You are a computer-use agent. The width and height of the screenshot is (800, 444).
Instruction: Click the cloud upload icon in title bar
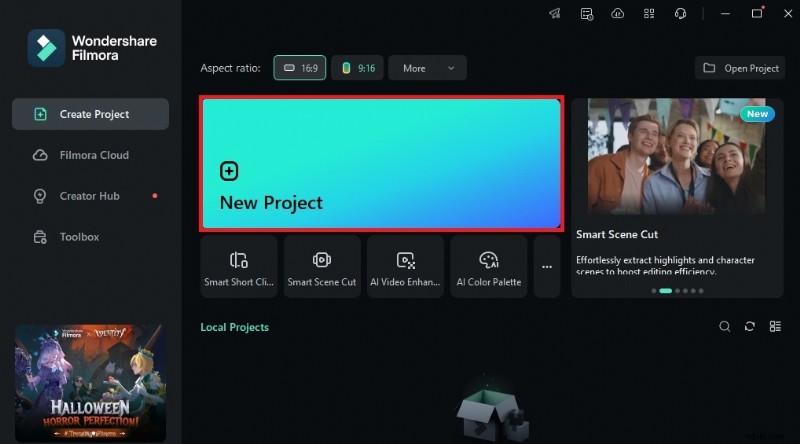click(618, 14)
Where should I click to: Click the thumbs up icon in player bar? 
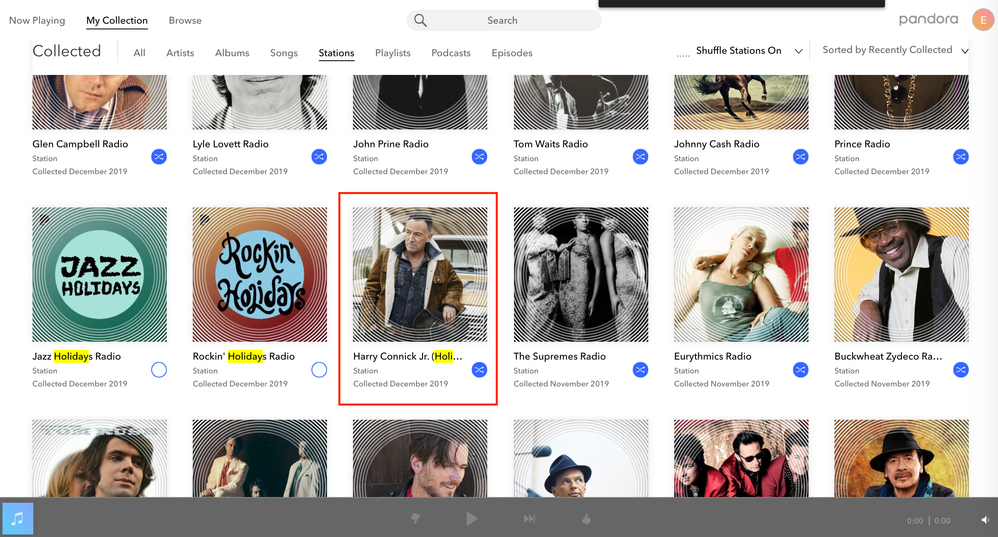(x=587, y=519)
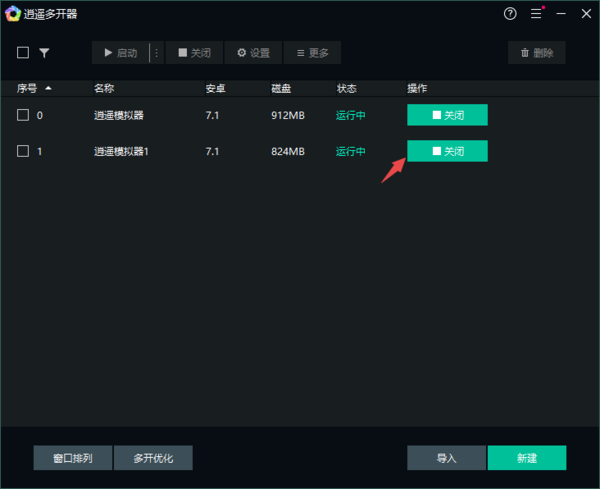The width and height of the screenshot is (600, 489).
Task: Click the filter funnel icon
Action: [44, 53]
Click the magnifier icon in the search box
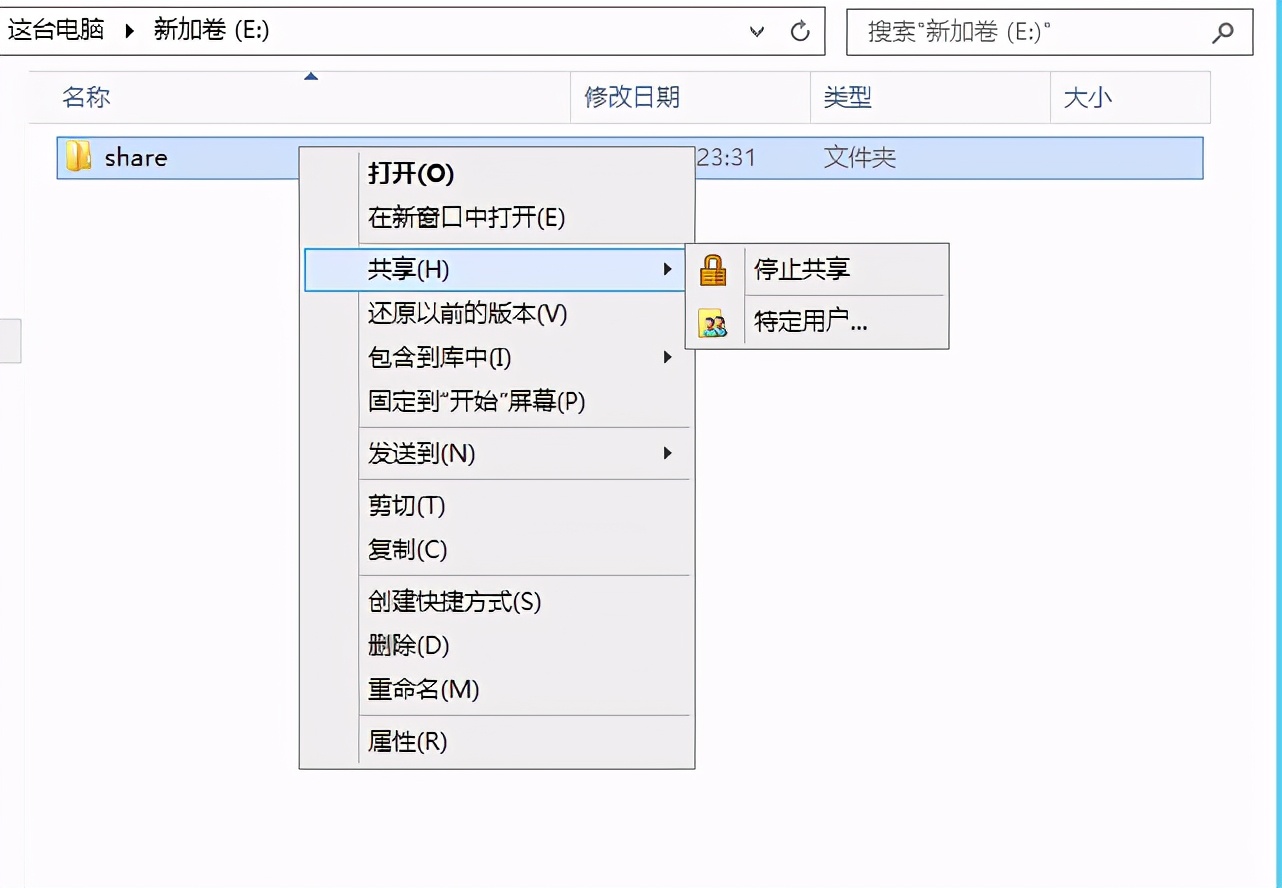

========================

■ Problem statement ■
Reprint the whole listing above exactly, taking out the pictures.

■ Result for this exercise ■
You are a computer-use agent. The width and height of the screenshot is (800, 444).
Instruction: Click the cloud upload icon in title bar
click(618, 14)
Where should I click to: Click the thumbs up icon in player bar? 
(x=587, y=519)
The width and height of the screenshot is (600, 489).
Task: Click the filter funnel icon
Action: [44, 53]
Click the magnifier icon in the search box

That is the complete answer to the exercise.